Managed Workflows for Apache Airflow (MWAA)

Get started with Managed Workflows for Apache Airflow (MWAA) on LocalStack

Introduction

Managed Workflows for Apache Airflow (MWAA) is a fully managed service by AWS that simplifies the deployment, management, and scaling of Apache Airflow workflows in the cloud. MWAA leverages the familiar Airflow features and integrations while integrating with S3, Glue, Redshift, Lambda, and other AWS services to build data pipelines and orchestrate data processing workflows in the cloud.

LocalStack allows you to use the MWAA APIs in your local environment to allow the setup and operation of data pipelines. The supported APIs are available on our API coverage page, which provides information on the extent of MWAA’s integration with LocalStack.

Getting started

This guide is designed for users new to Managed Workflows for Apache Airflow and assumes basic knowledge of the AWS CLI and our awslocal wrapper script.

Start your LocalStack container using your preferred method. We will demonstrate how to create an Airflow environment and access the Airflow UI.

Create a S3 bucket

Create a S3 bucket that will be used for Airflow resources. Run the following command to create a bucket using the mb command.

$ awslocal s3 mb s3://my-mwaa-bucket

Create an Airflow environment

You can now create an Airflow environment, using the CreateEnvironment API. Run the following command, by specifying the bucket ARN we created earlier:

$ awslocal mwaa create-environment --dag-s3-path /dags \
        --execution-role-arn arn:aws:iam::000000000000:role/airflow-role \
        --network-configuration {} \
        --source-bucket-arn arn:aws:s3:::my-mwaa-bucket \
        --airflow-version 2.2.2 \
        --airflow-configuration-options agent.code=007,agent.name=bond \
        --name my-mwaa-env

Access the Airflow UI

The Airflow UI can be accessed via the URL in the WebserverUrl attribute of the response of the GetEnvironment operation. The username and password are always set to localstack.

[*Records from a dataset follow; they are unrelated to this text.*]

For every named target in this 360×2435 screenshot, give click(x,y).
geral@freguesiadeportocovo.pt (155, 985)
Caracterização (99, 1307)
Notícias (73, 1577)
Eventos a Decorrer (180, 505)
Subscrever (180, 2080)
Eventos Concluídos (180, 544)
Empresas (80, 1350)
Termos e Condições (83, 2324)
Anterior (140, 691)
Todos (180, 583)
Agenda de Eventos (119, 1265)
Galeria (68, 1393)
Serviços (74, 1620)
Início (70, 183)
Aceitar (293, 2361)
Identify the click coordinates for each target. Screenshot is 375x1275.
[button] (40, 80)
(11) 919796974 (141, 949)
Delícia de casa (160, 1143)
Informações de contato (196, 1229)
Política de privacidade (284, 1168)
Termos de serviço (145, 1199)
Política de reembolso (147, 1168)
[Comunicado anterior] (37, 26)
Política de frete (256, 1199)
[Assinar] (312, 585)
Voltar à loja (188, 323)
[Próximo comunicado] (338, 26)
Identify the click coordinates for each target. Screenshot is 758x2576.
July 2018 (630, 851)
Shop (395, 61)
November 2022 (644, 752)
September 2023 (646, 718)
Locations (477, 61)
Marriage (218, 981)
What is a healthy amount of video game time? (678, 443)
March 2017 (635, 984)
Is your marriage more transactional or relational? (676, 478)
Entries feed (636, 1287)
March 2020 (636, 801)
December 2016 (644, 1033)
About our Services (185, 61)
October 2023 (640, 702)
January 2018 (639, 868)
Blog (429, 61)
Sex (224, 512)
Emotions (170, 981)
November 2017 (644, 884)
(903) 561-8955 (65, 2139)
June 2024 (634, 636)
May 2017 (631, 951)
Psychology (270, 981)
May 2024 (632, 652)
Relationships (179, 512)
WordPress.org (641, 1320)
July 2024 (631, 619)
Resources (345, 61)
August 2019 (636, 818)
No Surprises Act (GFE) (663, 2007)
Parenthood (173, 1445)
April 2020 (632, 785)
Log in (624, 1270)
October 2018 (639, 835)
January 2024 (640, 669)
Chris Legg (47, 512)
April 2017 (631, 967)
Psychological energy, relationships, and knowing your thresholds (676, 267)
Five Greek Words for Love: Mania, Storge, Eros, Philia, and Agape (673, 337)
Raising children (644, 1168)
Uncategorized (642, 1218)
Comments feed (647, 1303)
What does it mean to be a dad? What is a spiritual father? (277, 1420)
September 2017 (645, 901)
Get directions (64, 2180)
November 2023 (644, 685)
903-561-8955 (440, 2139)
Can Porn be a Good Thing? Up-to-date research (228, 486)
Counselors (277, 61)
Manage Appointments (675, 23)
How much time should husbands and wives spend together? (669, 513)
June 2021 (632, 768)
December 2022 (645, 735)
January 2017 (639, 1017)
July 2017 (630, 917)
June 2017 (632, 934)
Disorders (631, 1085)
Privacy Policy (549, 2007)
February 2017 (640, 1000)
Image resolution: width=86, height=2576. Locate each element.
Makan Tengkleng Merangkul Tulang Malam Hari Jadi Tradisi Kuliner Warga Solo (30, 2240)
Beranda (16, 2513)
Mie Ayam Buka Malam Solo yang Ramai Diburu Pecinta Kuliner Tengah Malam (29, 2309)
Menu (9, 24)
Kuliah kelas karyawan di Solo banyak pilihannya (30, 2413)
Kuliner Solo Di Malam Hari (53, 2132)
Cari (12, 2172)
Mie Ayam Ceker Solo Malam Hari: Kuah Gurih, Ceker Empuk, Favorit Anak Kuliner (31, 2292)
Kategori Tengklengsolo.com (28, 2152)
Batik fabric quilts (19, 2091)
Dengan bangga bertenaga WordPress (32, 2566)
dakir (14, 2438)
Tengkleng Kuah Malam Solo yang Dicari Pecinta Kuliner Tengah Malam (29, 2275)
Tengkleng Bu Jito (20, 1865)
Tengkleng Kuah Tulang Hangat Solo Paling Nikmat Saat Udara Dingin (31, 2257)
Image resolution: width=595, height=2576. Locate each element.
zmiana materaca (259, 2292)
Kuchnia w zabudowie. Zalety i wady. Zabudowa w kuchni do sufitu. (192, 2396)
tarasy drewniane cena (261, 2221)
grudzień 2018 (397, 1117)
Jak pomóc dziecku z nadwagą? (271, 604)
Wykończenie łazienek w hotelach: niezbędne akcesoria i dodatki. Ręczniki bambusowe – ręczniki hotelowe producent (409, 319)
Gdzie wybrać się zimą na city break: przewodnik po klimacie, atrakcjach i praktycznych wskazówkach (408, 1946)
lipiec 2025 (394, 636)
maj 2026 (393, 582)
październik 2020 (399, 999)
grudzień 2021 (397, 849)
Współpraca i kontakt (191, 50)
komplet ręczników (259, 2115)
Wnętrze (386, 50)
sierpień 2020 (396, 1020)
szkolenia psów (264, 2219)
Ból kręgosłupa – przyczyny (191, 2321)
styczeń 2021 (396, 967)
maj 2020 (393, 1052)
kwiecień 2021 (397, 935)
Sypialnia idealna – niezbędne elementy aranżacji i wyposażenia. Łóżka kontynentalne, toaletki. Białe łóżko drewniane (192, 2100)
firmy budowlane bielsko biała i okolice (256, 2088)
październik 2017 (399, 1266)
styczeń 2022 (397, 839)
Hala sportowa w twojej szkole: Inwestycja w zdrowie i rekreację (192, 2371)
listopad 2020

$ awslocal mwaa get-environment --name my-mwaa-env --query Environment.WebserverUrl
"http://localhost.localstack.cloud:4510"

LocalStack also prints this information in the logs:

2024-03-06T14:54:47.070  INFO --- [functhread10] l.services.mwaa.provider   : Airflow environment 'my-mwaa-env' available at http://localhost.localstack.cloud:4510 with username 'localstack' and password 'localstack'

Airflow versions

LocalStack supports the following versions of Apache Airflow:

  • 1.10.12 (deprecated)
  • 2.0.2 (deprecated)
  • 2.2.2 (deprecated)
  • 2.4.3
  • 2.5.1
  • 2.6.3
  • 2.7.2 (default)

Airflow configuration options

To configure Airflow environments effectively, you can utilize the AirflowConfigurationOptions argument. These options are transformed into corresponding environment variables and passed to Airflow. For instance:

  • agent.code:007 is transformed into AIRFLOW__AGENT__CODE:007.
  • agent.name:bond is transformed into AIRFLOW__AGENT__NAME:bond.

This transformation process ensures that your configuration settings are easily applied within the Airflow environment.

Adding or updating DAGs

When it comes to adding or updating DAGs in Airflow, the process is simple and efficient. Just upload your DAGs to the designated S3 bucket path, configured by the DagS3Path argument.

Follow this example command to upload a sample DAG named sample_dag.py to your S3 bucket named my-mwaa-bucket:

$ awslocal s3 cp sample_dag.py s3://my-mwaa-bucket/dags

Installing custom plugins

You can extend the capabilities of Airflow by incorporating custom plugins, which introduce new operators, interfaces, or hooks. LocalStack seamlessly supports plugins packaged according to AWS specifications.

To integrate your custom plugins into the MWAA environment, upload the packaged plugins.zip file to the designated S3 bucket path:

$ awslocal s3 cp plugins.zip s3://my-mwaa-bucket/plugins.zip

Installing Python dependencies

LocalStack streamlines the process of installing Python dependencies for Apache Airflow within your environments. To get started, create a requirements.txt file that lists the required dependencies. For example:

boto3==1.17.54
boto==2.49.0
botocore==1.20.54

Once you have your requirements.txt file ready, upload it to the designated S3 bucket, configured for use by the MWAA environment. Make sure to upload the file to /requirements.txt in the bucket:

$ awslocal s3 cp requirements.txt s3://my-mwaa-bucket/requirements.txt

After the upload, the environment will be automatically updated, and your Apache Airflow setup will be equipped with the new dependencies. It is important to note that, unlike AWS, LocalStack does not install any provider packages by default. Therefore, you must follow the above steps to install any required provider packages.

Connections

When incorporating connections to other AWS services within your DAGs, it is crucial to specify either the internal Docker IP address of the LocalStack container or utilize host.docker.internal. LocalStack currently does not use the credentials and region from aws_conn_id. This information must be explicitly passed in operators, hooks, and sensors.